US Republicans soften stance on tax rises
As the 'fiscal cliff' nears there is fresh hope of compromise but the Democrats also will face pressure for significant spending concessions
Bloomberg in Washington
Converting post-election Republican talk of openness to tax increases into bipartisan action could cause a fracture within the party while requiring significant spending concessions from Democrats.
As Congress returns this week to confront a so-called fiscal cliff at the end of the year, many Republicans who have long dismissed any tax increase as unacceptable now say they are willing to entertain higher revenue, provided Democrats accept cuts in entitlement programmes as part of a deficit-reduction deal.
This is particularly noticeable in the Senate, where several influential Republicans have said they were willing to renounce their past anti-tax pledges.
While the verbal openness to taxes questions the hold of anti-tax advocates on the party who have signed a pledge against tax increases, anti-tax leader Grover Norquist called the requisite deal for spending cuts "a pink unicorn".
"The new change is in how Republicans are talking about taxes, not their substantive position," said Keith Hennessey, who was an economic adviser to president George W. Bush.
"Key congressional Republicans have repeatedly indicated they are willing to agree to more revenue, and not just that which results from increased growth if, and only if, entitlements are fixed and the tax code is reformed."
The depth of potential Republican support for tax increases, and the conditions attached, will be tested over the next few weeks as legislators negotiate with President Barack Obama.
The goal is an agreement to avert automatic tax increases and spending cuts scheduled to take effect in January.
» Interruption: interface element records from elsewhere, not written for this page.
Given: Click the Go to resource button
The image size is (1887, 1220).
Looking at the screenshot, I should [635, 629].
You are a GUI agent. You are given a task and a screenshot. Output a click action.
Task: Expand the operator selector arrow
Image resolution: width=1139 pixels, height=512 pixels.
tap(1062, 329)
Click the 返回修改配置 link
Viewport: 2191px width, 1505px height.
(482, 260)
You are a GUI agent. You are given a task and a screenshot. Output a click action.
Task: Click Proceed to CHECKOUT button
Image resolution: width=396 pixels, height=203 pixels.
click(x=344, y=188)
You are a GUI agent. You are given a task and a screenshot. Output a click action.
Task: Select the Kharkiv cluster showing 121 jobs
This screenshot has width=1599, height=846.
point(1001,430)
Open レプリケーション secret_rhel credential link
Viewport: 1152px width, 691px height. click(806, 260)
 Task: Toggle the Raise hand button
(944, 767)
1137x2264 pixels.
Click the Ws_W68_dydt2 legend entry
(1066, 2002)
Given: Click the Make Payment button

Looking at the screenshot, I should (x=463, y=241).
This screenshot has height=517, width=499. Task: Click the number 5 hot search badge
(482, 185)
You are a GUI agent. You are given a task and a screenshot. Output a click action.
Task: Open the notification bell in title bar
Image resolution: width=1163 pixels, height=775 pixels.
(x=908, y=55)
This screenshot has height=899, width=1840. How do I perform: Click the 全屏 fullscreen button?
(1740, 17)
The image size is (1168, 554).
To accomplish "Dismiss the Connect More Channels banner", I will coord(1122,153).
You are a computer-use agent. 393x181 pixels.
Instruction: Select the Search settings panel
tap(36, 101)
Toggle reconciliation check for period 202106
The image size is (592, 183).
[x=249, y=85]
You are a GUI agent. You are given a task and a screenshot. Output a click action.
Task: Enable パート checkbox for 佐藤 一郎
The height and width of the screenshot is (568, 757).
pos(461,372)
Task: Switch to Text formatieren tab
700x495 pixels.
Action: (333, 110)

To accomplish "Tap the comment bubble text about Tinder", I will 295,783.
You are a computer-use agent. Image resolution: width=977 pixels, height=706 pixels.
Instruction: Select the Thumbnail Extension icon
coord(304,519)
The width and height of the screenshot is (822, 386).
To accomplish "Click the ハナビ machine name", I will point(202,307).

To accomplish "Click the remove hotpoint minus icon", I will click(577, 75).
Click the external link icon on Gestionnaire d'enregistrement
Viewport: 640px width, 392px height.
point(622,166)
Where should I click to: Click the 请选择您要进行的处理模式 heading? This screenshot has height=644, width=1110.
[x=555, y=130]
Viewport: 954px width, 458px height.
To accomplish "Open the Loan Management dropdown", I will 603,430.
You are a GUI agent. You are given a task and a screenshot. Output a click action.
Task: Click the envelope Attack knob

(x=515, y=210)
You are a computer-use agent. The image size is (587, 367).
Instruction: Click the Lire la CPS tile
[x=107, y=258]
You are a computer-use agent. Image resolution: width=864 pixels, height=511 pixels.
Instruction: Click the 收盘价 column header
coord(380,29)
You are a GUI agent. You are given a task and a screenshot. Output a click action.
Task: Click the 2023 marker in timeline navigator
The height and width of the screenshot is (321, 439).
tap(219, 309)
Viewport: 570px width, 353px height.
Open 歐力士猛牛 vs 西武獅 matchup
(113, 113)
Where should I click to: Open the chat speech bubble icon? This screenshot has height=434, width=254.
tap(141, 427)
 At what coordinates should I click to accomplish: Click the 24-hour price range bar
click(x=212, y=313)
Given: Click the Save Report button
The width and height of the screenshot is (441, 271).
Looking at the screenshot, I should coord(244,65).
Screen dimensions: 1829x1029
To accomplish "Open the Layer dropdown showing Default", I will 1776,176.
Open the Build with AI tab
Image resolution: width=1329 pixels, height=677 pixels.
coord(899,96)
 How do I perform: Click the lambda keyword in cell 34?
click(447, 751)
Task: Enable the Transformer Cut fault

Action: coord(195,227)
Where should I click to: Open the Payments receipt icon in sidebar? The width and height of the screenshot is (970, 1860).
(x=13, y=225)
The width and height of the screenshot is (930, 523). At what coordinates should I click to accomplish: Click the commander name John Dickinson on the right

Following elections that gave Obama a second term and added Democratic seats in Congress, Republicans still run the House of Representatives.
The president spoke with Republican House leader John Boehner and Democrat Senate leader Harry Reid over the weekend, according to Jay Carney, the White House press secretary.
"We remain confident that we can achieve an agreement," he said.
As their price for considering a tax increase, Republicans are demanding structural changes to entitlement programmes and an overhaul of the tax code.
They say they are waiting for Obama and congressional Democrats to make an offer on spending reductions.
Significant questions remain about what Republicans would accept. Boehner has drawn a line at increases in marginal tax rates.
At the same time, he has said he wanted to raise any additional revenue through economic growth and an overhaul of the tax code. His statements haven't specified whether he was suggesting a tax increase.
For years, the clearest distillation of the Republican position on tax increases has been a pledge written by Norquist, president of Americans for Tax Reform. Signers pledge to oppose tax-rate increases and any limits on tax breaks that aren't accompanied by equally sized tax rate cuts.
Their numbers have declined, while still a narrow majority in the Republican-run House. In the new Senate, 39 of the 100 senators had signed up.
Some pledge-signers said they were not bound any more by the pledge.
"The only thing I'm honouring is the oath that I take when I serve when I'm sworn in this January," Republican Rob Corker said yesterday.